• **Exercise requirements**
Repeat exactly the lines below that lie between the line with "Click the CJBCheatsMenu.dll file icon" and the line with "Viewport: 695px width, 391px height.", counting both of those lines as part of the answer.

• **Data records**
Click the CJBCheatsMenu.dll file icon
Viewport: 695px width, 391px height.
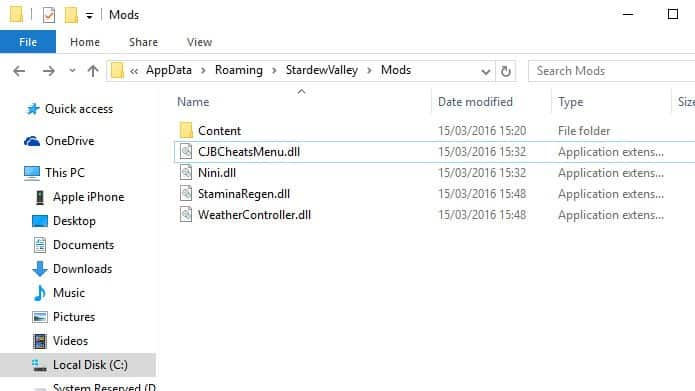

* * *

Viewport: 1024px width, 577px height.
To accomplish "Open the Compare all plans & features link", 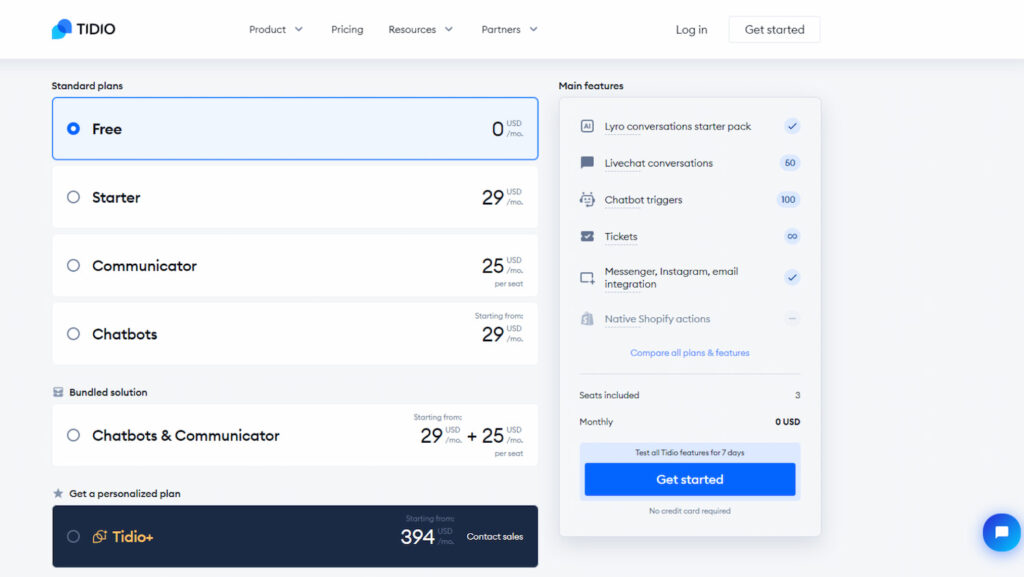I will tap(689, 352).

==

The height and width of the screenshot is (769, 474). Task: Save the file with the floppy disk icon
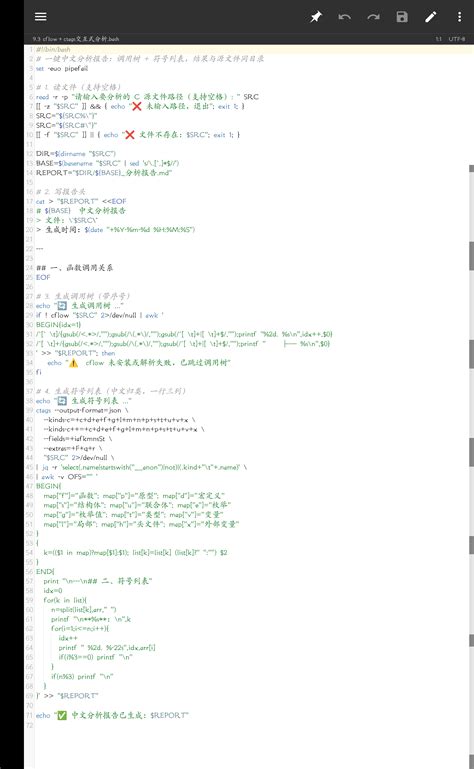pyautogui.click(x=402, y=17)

• **Output for this exercise**
Click the CJBCheatsMenu.dll file icon
Viewport: 695px width, 391px height.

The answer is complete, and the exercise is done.